A fibra muscular do tipo I ou lenta está diretamente relacionada ao sistema aeróbico, sendo muito resistente à fadiga muscular, grande vascularização, altos níveis de mioglobina e baixo percentual para velocidade de contração e relaxamento e na capacidade de gerar força. Esse tipo de fibra ainda possui contrações mais longas e resistentes, apresentado uma prevalência de enzimas oxidativas. Já as fibras do tipo II ou rápidas demonstram baixo tempo de contração, porém uma maior velocidade, diretamente associadas à energia anaeróbica e a prevalência das enzimas glicolíticas. Essas fibras destacam-se pela baixa resistência e quantidade de mioglobina, no entanto apresentam alta capacidade de contração e relaxamento, alta velocidade de condução do potencial de ação e grande capacidade de gerar força [24]. Neste contexto, estudos sugerem que mulheres AD apontam menor perfil de fibras do tipo I, que estão diretamente relacionadas à sustentação dos órgãos pélvicos, levando, assim, a uma probabilidade maior para o surgimento do POP [17]. Por outro lado, as CC apresentam mais sintomas urinários associados, que podem estar envolvidos na fraqueza muscular, pois apresentam uma menor quantidade de fibras do tipo II, envolvidas na habilidade dos músculos de responderem de forma rápida ao aumento da pressão intra-abdominal, visto que, nesta revisão, as mulheres CC apresentaram maiores escores totais de PFDI-20, escores mais altos do UDI-6 e em geral sintomas de POP associados aos sintomas urinários [20].

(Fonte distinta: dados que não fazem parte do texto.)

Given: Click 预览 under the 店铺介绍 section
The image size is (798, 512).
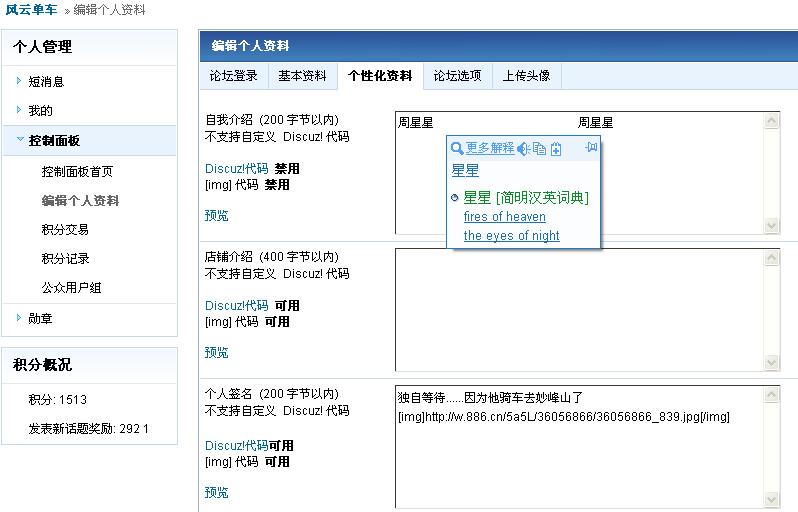Looking at the screenshot, I should (216, 352).
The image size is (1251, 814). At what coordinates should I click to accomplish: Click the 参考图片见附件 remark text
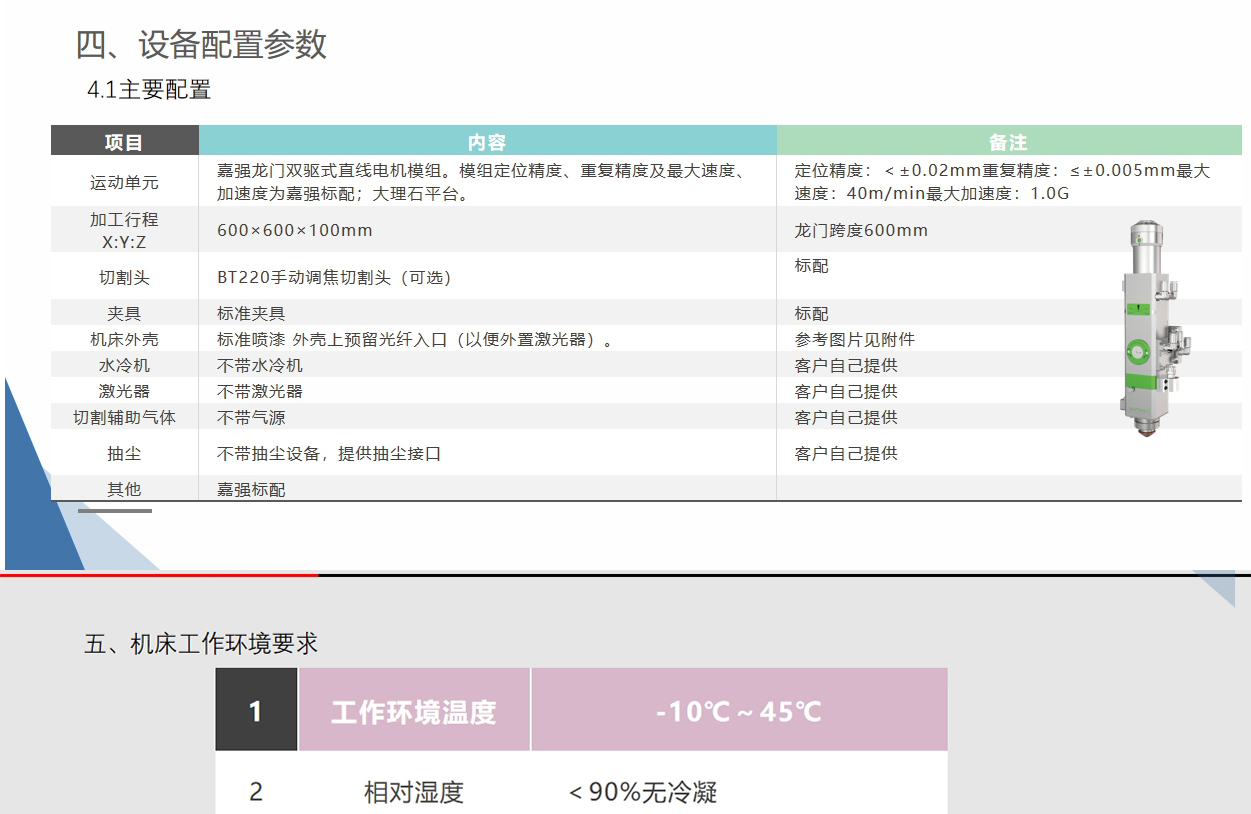click(x=854, y=340)
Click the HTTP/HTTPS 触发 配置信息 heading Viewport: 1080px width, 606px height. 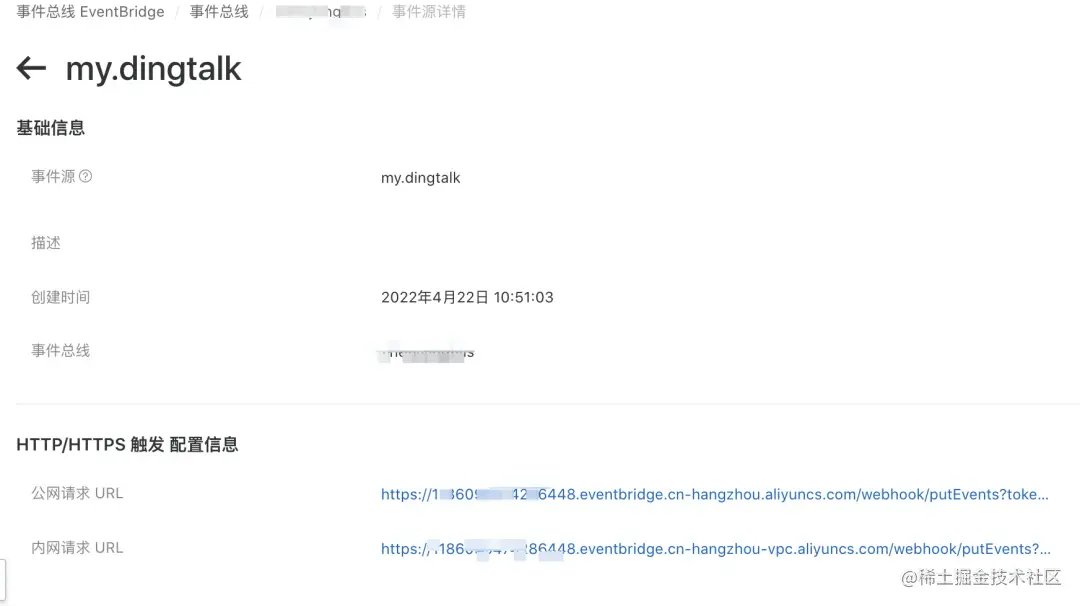click(127, 445)
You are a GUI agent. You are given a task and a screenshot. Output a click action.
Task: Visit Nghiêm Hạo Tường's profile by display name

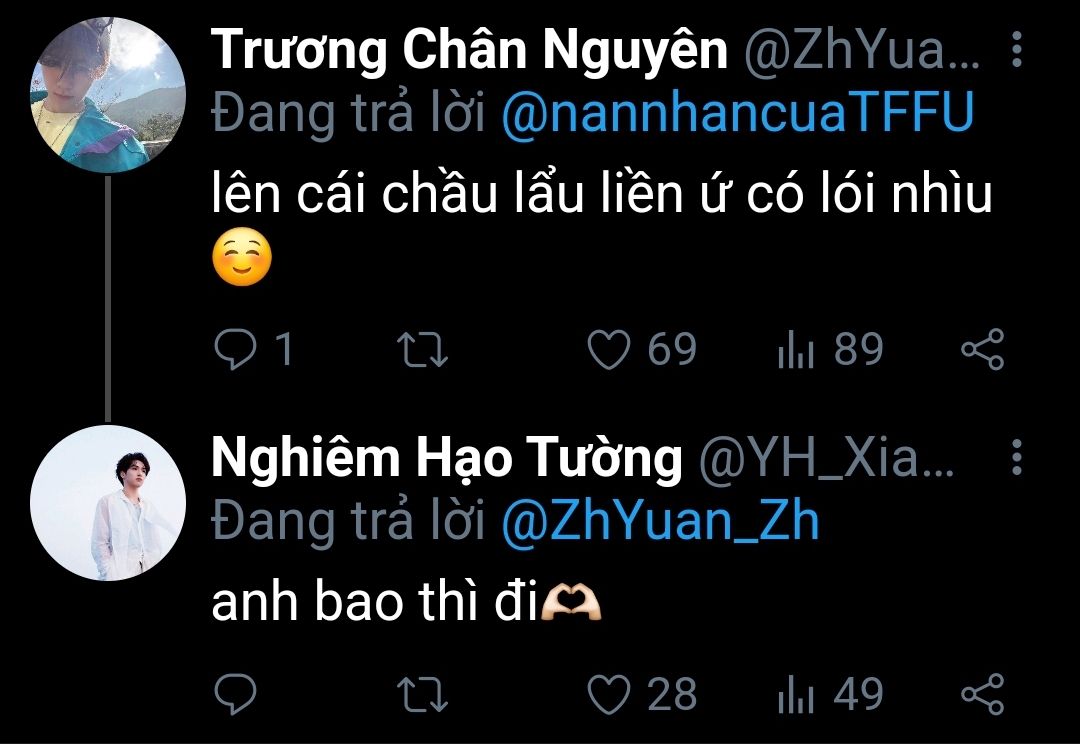(x=447, y=459)
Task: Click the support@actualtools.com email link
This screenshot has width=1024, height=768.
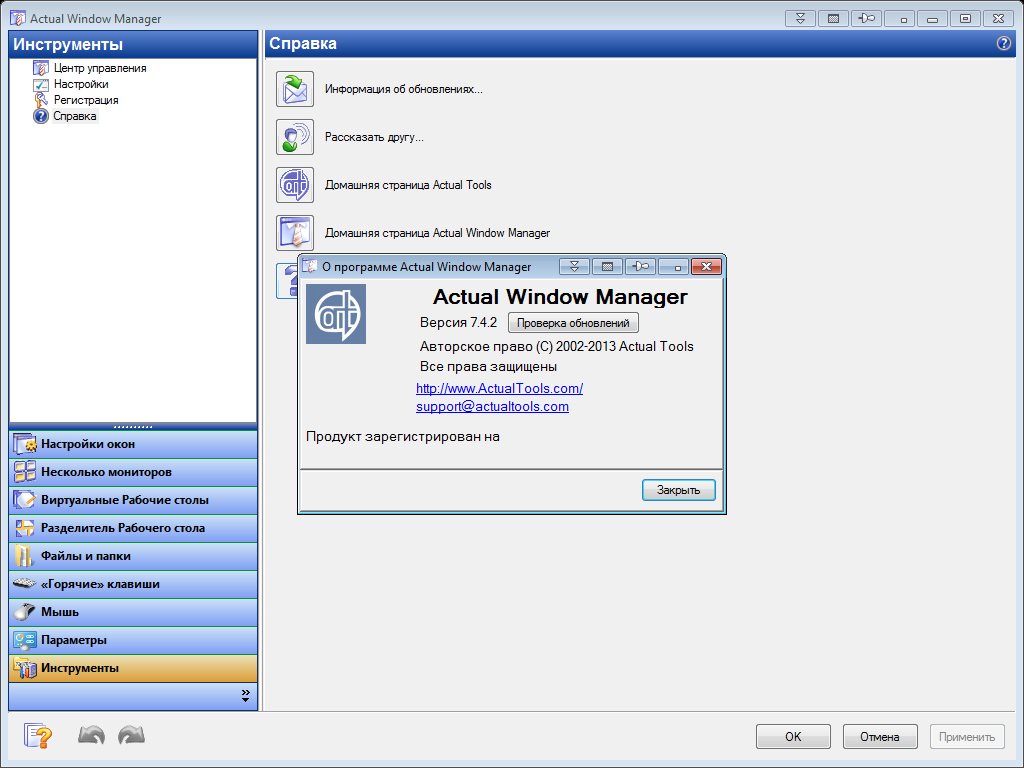Action: (492, 407)
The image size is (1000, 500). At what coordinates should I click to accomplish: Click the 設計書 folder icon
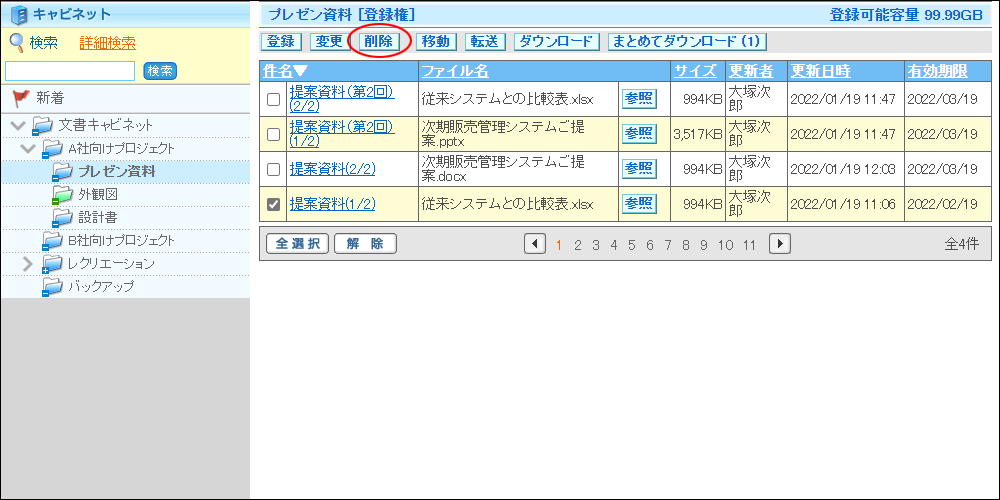pos(62,217)
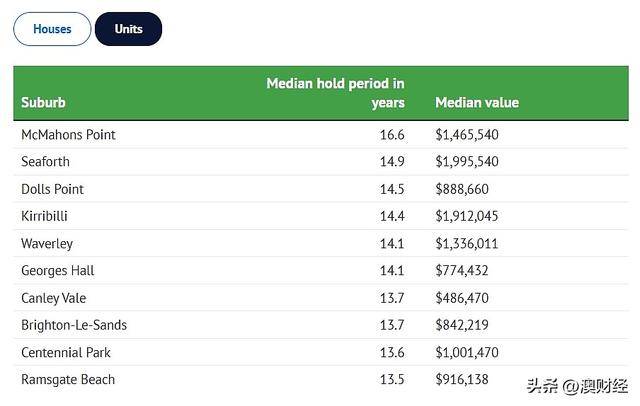Select Brighton-Le-Sands suburb
The image size is (640, 406).
(74, 325)
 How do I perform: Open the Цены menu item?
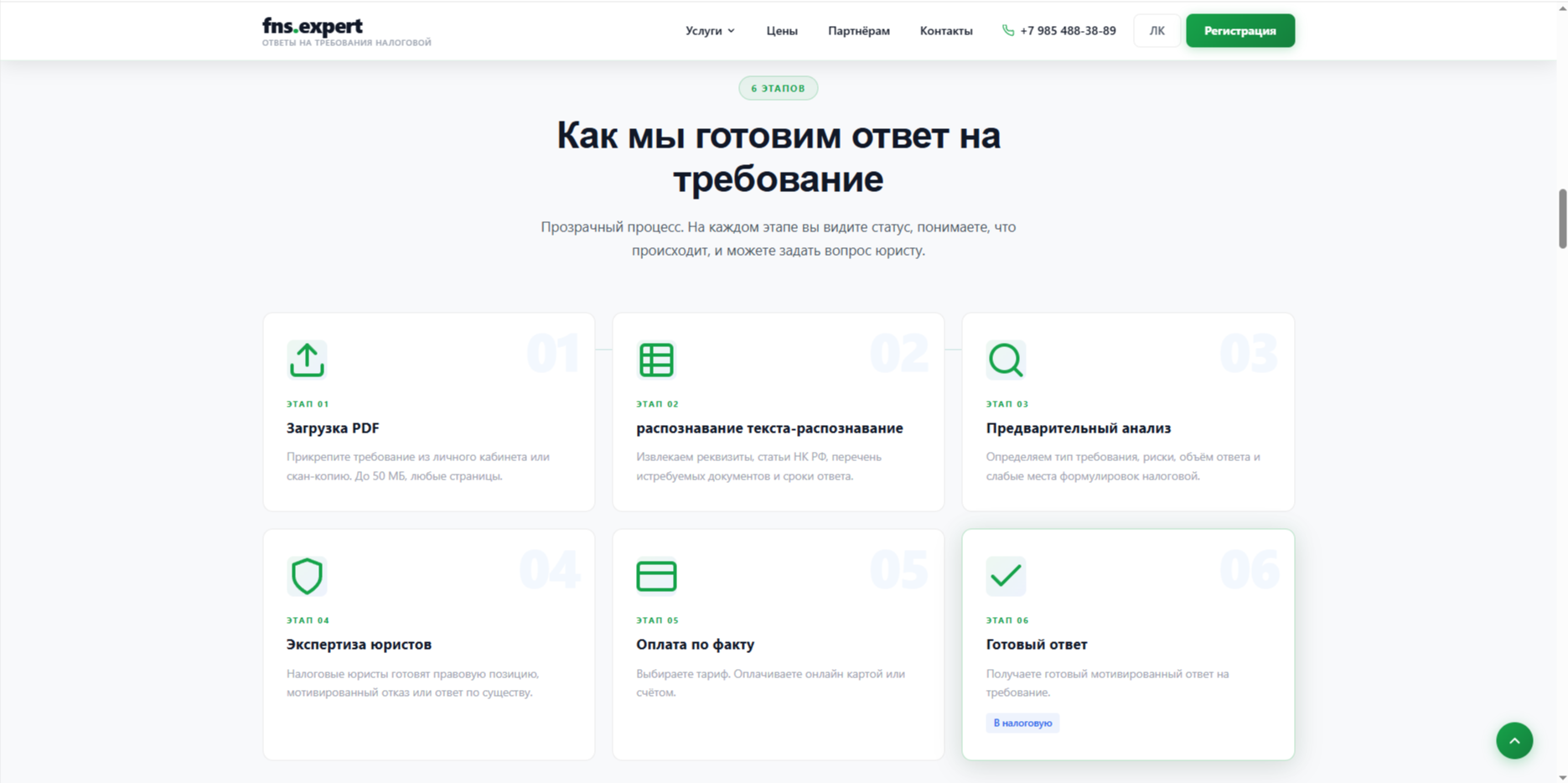pyautogui.click(x=782, y=31)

Ratificando os achados presentes nesta revisão, Abulaizi et al. [25] demonstraram que a patogênese do POP está diretamente relacionado à hereditariedade. Alguns polimorfismos de DNA associados ao POP foram avaliados, entre eles, receptores de estrogênio α e b, receptores de progesterona, colágeno tipo III α1, entre outros. Os autores ainda observaram que os papéis fisiológicos de certas proteínas fornecem um suporte para as estruturas da MAP. Além disso, o loco q21 do cromossomo 9 pode influenciar diretamente, pois transporta o gene de maior suscetibilidade ao POP. Estes genes estão localizados em uma região que codifica, em sua grande maioria, proteínas musculares funcionais ou que são altamente expressas nos músculos. Reforçando estes achados, Suminski et al. [15] descrevem que as características genéticas variam em função da origem racial, considerando que fatores hereditários contribuem com uma grande fração para a indicação fenotípica da composição das fibras e do perfil metabólico dos músculos esqueléticos.

 

Conclusão

 

Foi possível observar diversas diferenças étnicas/raciais na incidência de POP. A análise dos dados referente as etnias/raças afrodescendentes, asiáticas e caucasianas demonstrou diferenças em sintomas, nos perfis genético, metabólico e de composição das fibras musculares. Além disso e, apesar da necessidade de maiores pesquisas, a presente revisão pode observar que mulheres afrodescendentes apresentam maior índice de prolapsos de parede anterior, as caucasianas de parede posterior e asiáticas apresentaram maior descida uterina e prolapsos de cúpula vaginal. Todavia, os resultados dos artigos não foram considerados conclusivos, levando, assim, a uma necessidade de ampliar as pesquisas e os níveis de evidência científica. Deve-se também levar em consideração a escassez de estudos direcionados para o conhecimento aprofundado da anatomia do assoalho pélvico em diversas etnias.